After all, it was profligate lending to lower-quality borrowers that helped trigger the crisis. Wall Street paved the rest of the way, bundling those mortgages into securities that it sold to yield-hungry investors. When those packages of bonds went bust, large institutions saw their liquidity run dry, and some of the biggest names on the Street—and banking, in general—went under, while the government spent hundreds of billions rescuing others.

Two of the most significant entities in the debacle were Fannie Mae and Freddie Mac, the two government-sponsored enterprises that guaranteed so many faulty mortgages.

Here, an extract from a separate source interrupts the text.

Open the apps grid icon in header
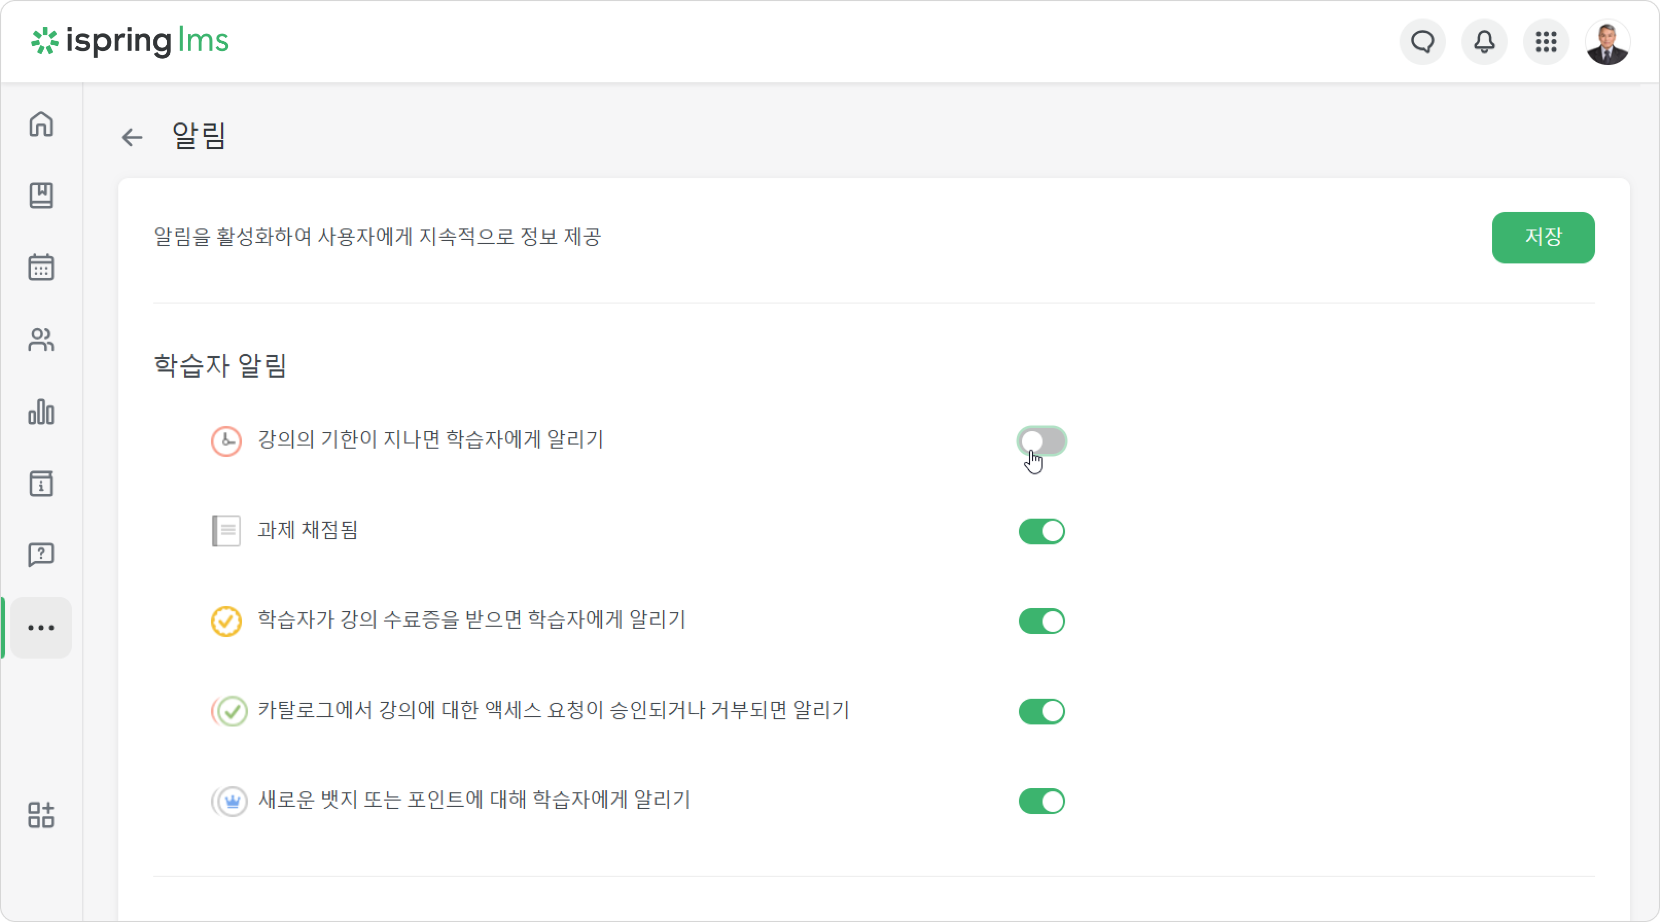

They were bailed out, too, and since then, the government has moved to prevent similar risk to taxpayers in the future. The efforts have culminated in a reform package that would substitute Fannie and Freddie with something called the Federal Mortgage Insurance Corporation. In the ideal, the agency will act in much the same way as its twin predecessors but with more risk to the private sector.

In practice, there's fear that the move will chase lending institutions away from making 30-year mortgages, force a nationalization of the banking system and disrupt a system that was fine by design but flawed in execution.

Whichever the case, the removal of an 80-year-old method of mortgage financing would represent a sea change in the pursuit of the American dream and is easily the most important trend awaiting housing over the next 25 years.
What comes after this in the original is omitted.